What sort of ROC curves are you trying to generate, and at what stage are you having issues?
Your standard receiver operating characteristic curve has the false positive rate on the x-axis and the true positive rate on the y-axis. So to plot it, you need to decide 1) what are the individuals on which you're doing the classification 3) how do you determine what's a predicted positive and 3) what's your gold standard for actual positives. Depending on how you answer those questions depends on how you're going to construct your ROC curve.
One possibility is if the individuals you're classifying are multiple different drugs. That is, you have a number of different compounds and you want to classify them as binder/not a binder. To do this, you'll need experimental results for each drug to serve as your gold standard for real positives. Setting what counts as a "real positive" or not based on the experimental results is up to you.
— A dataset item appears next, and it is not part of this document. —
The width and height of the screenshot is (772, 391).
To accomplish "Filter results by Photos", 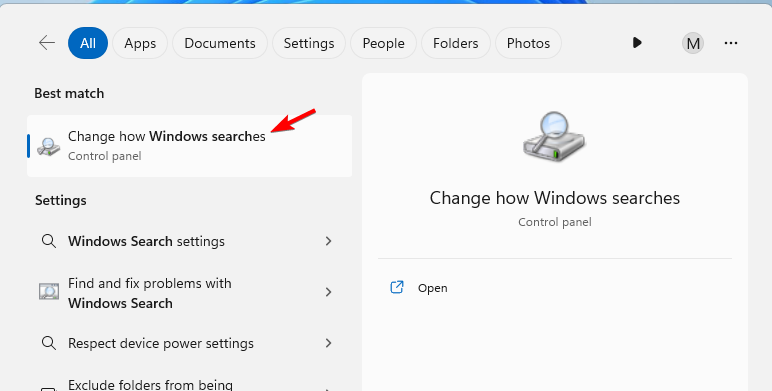I will tap(528, 43).
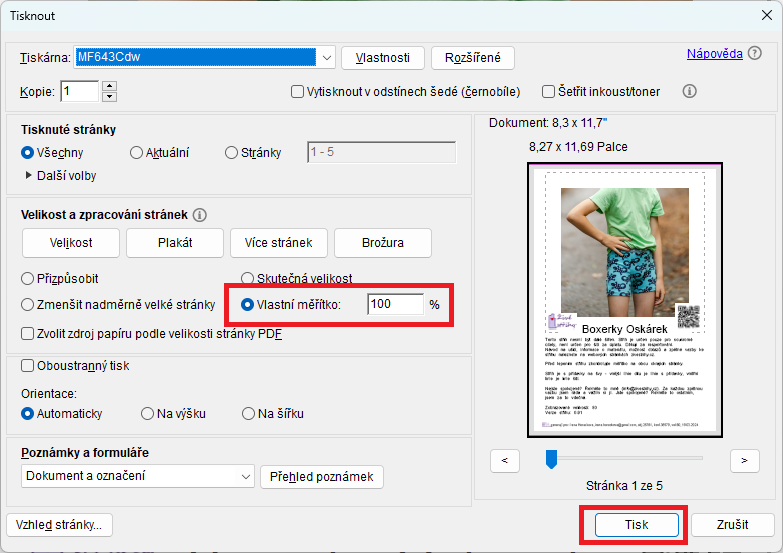Screen dimensions: 783x553
Task: Open the Tiskárna printer dropdown
Action: coord(326,57)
Then once you have the results of docking runs for each of the drugs, you need to figure out how to convert the results into predicted positives and negatives. One of the most straightforward way of doing that is just looking at the lowest interface energy (e.g interface_delta_X) for each ligand, and take this to be your value. (Normally would pull this data out of the scorefiles with an ad hoc combination of sort and awk commands, but you could do the sorting and combination with Python or R scripts as well - there really isn't a pre-made script for it, though.) Depending on what you want, you can get more sophisticated. For example, by throwing out outliers in total_score or packstat, etc. or by using a reweighted combination of interface energy and surface area burial or by doing some sort of ensemble average of multiple low energy structures. The Davis et al. approach is to take the top fraction (~10%) by total_score, and then use the interface energy of the structure with the lowest interface energy as a proxy for the binding energy. That's a good starting point, if you don't have other ideas.
Standard ROC plotting techniques (like ROCOR) normally take their input as continuously valued predictions, each matched pairwise with a true/false categorization. The ROC cruve will be drawn by adjusting a threshold across the range of values, and using it as the separator between predicted positive and predicted negative. The different values of the threshold give you the different points on the ROC curve. (More advanced approaches are also possible, but that's the basic character.)